__Task description__.
Transcribe the part of the article on Minnesota worker shortages below that starts with "International students are encouraged" and goes on through "for open positions.".

__Extract__.
········
An aging workforce, a global pandemic and byzantine immigration laws have created the perfect storm of worker shortages across Minnesota. The lack of readily available employees has forced companies to be creative in attracting potential employees to the state in order meet their needs.
International students coming to Minnesota to attend private colleges can help, with around 1,800 currently enrolled. Consider examples from two of the colleges with significant numbers of international students, Macalester College in St. Paul and Concordia College in Moorhead.
At Concordia College, international students are being prepared to enter the workplace and be productive employees from start, explained Kris Olson, director of the Career Center. These valued students are “highly motivated to succeed and enrich our campus by bringing diverse viewpoints and life experiences.”
International students are encouraged to gain work experience in on-campus jobs and the relevant skills acquired from these jobs can help them gain off-campus jobs. They’re also introduced to Handshake, the job-posting platform that enables students to search for open positions.
In addition, all students are required to have two Pivotal Experiences in Applied Knowledge (PEAK). Olson said these integrated learning experiences help them tackle complex problems and gain skills they can apply to the world of work.
········
__Information supplied__.
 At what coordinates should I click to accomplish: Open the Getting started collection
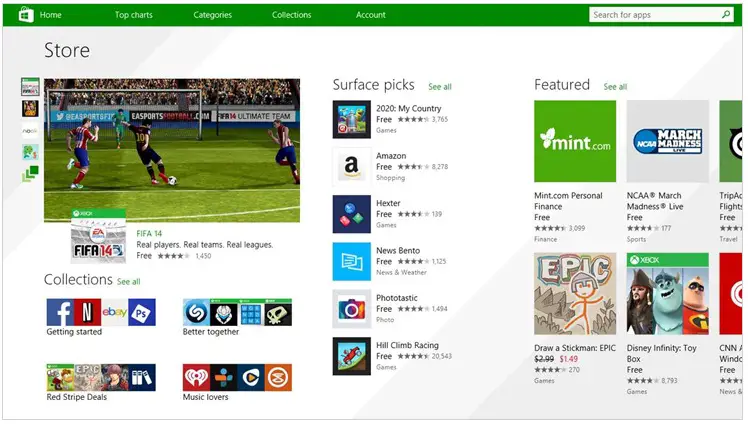101,317
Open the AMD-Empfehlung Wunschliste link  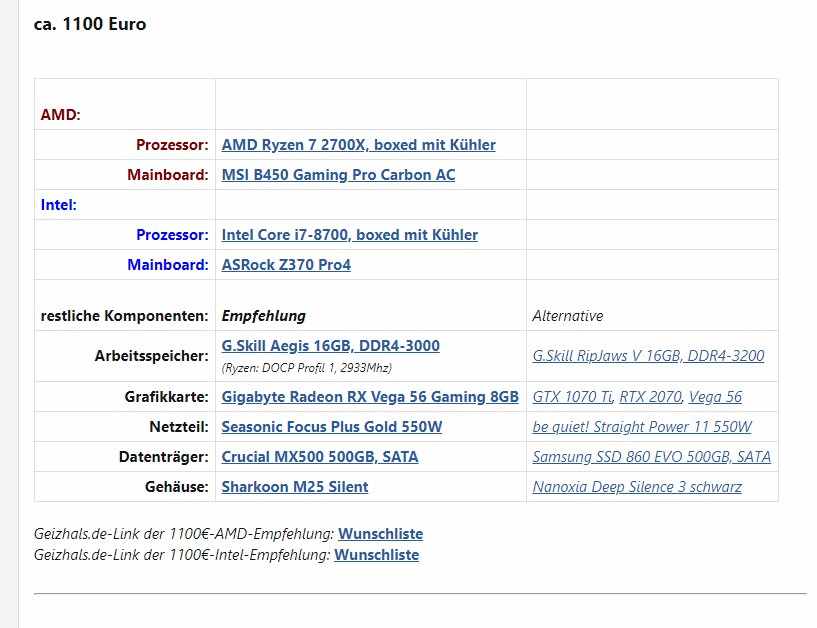coord(380,534)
········
__Answer box__.
International students are encouraged to gain work experience in on-campus jobs and the relevant skills acquired from these jobs can help them gain off-campus jobs. They’re also introduced to Handshake, the job-posting platform that enables students to search for open positions.